- EXERCISE TEXT:
Friday, September 14, 2012


He was accused of numerous recruiting violations. His players performed poorly in school, so much so that they will be ineligible for the NCAA tournament in 2013. He once told a reporter asking about his high income and if it could contribute to bringing down the state debt: "My best advice to you? Shutup." He was far from endearing to his own players. He even took out his star two minutes into games if he thought he wasn't playing hard enough. He ran to mid court at time outs solely to cuss loudly into a players ear, embarrass him to work harder. He is unapologetic, hard-nosed, and uncompromising. 

He is now retired coach, Jim Calhoun. His mistakes will be amplified in the coming weeks, his faults magnified, but to a Connecticut sports fan, Jim Calhoun was one of the best things to ever happen to Connecticut. 

Calhoun began his head coaching career in 1971 at Northeastern. He was the first coach to take Northeastern to the Division 1 March Madness tournament. He did it four times. In 15 years he was the winningest coach Northeastern ever had, but he decided to change gears. In 1986 Calhoun took over a destitute UCONN Huskies team, a perennial last place squad. 

Now the story sounds like a fairy tale. Last to first, underdog to favorite, so on and so forth. Calhoun had no lemons but created lemonade from lemon extract, water, and sugar. College basketball centers around recruiting. Schools like Duke or North Carolina or UCLA had no problem with this and their rich traditions. Calhoun had a bigger mountain to climb.

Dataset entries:

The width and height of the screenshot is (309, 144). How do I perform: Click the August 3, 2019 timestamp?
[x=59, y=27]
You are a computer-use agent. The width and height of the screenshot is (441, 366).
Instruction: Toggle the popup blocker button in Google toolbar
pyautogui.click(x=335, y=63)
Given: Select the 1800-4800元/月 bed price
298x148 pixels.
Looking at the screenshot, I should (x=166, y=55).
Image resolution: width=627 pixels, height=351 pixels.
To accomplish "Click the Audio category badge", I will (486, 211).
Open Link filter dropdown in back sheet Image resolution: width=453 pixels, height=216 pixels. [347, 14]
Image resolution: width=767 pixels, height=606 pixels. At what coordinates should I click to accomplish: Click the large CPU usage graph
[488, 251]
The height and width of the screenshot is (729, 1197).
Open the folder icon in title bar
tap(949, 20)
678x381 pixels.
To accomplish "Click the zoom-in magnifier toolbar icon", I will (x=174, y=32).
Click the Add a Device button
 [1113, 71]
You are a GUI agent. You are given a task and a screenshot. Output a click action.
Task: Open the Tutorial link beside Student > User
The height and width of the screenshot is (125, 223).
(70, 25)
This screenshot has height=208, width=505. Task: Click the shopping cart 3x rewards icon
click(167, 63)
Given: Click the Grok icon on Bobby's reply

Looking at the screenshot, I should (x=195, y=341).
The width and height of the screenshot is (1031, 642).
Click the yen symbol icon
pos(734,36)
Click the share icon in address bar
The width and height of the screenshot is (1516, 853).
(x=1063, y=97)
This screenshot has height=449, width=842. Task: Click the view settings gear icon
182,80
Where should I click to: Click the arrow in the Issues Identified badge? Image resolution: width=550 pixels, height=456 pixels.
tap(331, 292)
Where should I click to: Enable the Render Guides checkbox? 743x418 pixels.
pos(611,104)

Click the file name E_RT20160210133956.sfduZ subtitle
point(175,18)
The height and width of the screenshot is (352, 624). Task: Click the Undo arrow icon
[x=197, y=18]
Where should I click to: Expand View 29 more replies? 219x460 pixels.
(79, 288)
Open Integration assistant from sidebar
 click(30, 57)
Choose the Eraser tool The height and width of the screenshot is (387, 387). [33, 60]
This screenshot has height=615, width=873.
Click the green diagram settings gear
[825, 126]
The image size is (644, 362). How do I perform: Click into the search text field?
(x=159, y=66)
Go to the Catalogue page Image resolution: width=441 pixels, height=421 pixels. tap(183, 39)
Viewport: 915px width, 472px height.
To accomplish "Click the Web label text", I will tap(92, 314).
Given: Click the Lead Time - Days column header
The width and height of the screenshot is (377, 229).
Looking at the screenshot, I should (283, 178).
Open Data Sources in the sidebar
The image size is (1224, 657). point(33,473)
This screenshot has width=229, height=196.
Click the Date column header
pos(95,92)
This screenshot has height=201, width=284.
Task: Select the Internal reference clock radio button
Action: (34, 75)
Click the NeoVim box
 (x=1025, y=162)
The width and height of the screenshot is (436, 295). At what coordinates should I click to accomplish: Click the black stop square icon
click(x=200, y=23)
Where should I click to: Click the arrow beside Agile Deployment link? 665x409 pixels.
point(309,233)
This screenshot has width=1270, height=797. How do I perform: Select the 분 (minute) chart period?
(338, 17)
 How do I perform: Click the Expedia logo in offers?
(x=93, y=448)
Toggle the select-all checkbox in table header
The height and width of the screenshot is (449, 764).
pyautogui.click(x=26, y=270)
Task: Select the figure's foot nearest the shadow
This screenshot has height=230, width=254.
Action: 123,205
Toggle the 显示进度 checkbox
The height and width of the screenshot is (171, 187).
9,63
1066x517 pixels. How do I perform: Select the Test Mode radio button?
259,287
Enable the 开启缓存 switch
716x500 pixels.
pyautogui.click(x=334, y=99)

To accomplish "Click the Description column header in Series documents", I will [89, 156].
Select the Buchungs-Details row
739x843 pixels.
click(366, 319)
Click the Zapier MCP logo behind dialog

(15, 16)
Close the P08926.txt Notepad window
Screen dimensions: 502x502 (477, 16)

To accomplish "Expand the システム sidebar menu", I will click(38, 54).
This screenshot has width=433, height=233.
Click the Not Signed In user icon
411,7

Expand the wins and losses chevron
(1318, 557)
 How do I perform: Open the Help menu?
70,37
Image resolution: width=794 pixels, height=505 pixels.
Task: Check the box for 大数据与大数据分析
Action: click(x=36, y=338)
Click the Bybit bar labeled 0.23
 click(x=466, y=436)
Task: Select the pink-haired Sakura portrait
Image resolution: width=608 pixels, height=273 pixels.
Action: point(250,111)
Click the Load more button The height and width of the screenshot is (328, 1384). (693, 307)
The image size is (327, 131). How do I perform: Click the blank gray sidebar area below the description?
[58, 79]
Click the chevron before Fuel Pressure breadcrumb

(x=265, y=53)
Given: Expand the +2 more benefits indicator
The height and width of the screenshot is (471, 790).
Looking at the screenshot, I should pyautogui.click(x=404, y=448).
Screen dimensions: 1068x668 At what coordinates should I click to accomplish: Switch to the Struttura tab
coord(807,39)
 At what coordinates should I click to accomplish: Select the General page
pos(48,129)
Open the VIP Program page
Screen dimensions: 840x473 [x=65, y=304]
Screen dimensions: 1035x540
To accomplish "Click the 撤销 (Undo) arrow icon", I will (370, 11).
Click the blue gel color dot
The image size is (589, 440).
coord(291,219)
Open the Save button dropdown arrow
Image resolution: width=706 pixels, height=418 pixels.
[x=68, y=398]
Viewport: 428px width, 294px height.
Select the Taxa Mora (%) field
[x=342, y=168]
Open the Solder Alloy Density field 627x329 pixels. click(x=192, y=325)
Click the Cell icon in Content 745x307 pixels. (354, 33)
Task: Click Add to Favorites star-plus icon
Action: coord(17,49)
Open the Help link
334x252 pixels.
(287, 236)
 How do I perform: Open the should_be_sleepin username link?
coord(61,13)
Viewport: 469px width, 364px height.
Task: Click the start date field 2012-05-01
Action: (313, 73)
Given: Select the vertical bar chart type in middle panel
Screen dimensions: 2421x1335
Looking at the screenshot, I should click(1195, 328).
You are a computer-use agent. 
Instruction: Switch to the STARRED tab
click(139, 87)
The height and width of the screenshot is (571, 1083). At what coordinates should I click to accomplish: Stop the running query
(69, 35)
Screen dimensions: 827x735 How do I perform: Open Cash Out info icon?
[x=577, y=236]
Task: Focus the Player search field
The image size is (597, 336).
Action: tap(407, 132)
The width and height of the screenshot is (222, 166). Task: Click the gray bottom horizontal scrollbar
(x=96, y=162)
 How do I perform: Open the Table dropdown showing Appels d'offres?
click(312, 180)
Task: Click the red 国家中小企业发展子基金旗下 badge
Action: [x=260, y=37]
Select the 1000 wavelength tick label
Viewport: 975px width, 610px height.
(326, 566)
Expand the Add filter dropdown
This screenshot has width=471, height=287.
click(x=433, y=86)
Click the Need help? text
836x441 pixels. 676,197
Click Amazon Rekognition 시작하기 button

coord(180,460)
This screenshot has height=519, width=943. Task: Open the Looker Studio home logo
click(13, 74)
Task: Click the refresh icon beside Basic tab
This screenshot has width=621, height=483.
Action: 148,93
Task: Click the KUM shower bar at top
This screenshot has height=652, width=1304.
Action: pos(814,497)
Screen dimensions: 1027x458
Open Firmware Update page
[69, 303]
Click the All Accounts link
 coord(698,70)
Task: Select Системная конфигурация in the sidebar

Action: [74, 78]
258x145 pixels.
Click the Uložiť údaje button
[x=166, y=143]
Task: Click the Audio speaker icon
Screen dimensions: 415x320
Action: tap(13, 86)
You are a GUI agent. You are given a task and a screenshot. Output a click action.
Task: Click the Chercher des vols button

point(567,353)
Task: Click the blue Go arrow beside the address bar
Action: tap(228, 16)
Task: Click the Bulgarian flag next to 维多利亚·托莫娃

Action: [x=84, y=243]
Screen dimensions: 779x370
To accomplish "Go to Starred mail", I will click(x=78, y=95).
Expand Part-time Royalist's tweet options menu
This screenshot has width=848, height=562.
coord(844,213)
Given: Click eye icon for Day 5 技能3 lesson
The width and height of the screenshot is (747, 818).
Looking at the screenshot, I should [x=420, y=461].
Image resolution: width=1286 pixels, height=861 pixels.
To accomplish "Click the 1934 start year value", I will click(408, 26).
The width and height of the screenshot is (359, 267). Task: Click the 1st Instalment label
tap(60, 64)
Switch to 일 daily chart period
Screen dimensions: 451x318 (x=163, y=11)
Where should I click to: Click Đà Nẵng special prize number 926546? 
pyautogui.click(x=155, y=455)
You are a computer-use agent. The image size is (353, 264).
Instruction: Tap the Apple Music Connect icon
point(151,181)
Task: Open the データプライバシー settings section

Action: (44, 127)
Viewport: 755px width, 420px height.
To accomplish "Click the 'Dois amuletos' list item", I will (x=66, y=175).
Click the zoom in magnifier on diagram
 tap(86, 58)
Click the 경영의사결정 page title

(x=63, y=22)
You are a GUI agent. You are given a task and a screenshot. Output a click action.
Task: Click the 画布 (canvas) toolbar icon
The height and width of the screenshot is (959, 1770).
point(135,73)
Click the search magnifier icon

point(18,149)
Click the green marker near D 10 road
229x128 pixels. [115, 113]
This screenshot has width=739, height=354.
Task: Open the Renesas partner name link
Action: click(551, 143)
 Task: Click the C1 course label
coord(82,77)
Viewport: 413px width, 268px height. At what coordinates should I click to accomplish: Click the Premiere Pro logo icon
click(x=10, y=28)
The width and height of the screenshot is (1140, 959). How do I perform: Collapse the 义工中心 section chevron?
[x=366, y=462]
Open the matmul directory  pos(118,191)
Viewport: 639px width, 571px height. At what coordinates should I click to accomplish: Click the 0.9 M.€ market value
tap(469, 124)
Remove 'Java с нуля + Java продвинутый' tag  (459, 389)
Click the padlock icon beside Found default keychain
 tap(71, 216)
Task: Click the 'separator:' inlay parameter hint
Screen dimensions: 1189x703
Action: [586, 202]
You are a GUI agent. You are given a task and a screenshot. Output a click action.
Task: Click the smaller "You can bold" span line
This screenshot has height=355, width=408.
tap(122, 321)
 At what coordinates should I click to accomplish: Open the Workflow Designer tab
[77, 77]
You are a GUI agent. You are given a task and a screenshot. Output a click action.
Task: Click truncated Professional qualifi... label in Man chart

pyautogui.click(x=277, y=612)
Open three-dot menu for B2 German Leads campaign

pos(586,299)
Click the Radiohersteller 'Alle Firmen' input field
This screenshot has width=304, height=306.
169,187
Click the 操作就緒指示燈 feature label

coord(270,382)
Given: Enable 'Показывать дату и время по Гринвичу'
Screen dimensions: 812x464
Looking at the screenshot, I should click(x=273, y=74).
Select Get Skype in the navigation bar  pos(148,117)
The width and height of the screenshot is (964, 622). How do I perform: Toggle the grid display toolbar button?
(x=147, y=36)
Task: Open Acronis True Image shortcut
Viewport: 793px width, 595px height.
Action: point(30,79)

- REQUIRED WORK:
A. Summarize the text on Jim Calhoun in two sentences.
B. Reproduce the text on Jim Calhoun verbatim, starting at "Friday, September 14, 2012" and ending at "hard-nosed, and uncompromising.".

- ANSWERS:
A. Jim Calhoun, now a retired coach, was accused of numerous recruiting violations and was far from endearing to his own players, yet to a Connecticut sports fan he was one of the best things to ever happen to Connecticut. After beginning his head coaching career at Northeastern in 1971 and becoming its winningest coach, he took over a destitute UCONN Huskies team in 1986 and faced a bigger mountain to climb in recruiting than schools with rich traditions.

B.
Friday, September 14, 2012


He was accused of numerous recruiting violations. His players performed poorly in school, so much so that they will be ineligible for the NCAA tournament in 2013. He once told a reporter asking about his high income and if it could contribute to bringing down the state debt: "My best advice to you? Shutup." He was far from endearing to his own players. He even took out his star two minutes into games if he thought he wasn't playing hard enough. He ran to mid court at time outs solely to cuss loudly into a players ear, embarrass him to work harder. He is unapologetic, hard-nosed, and uncompromising.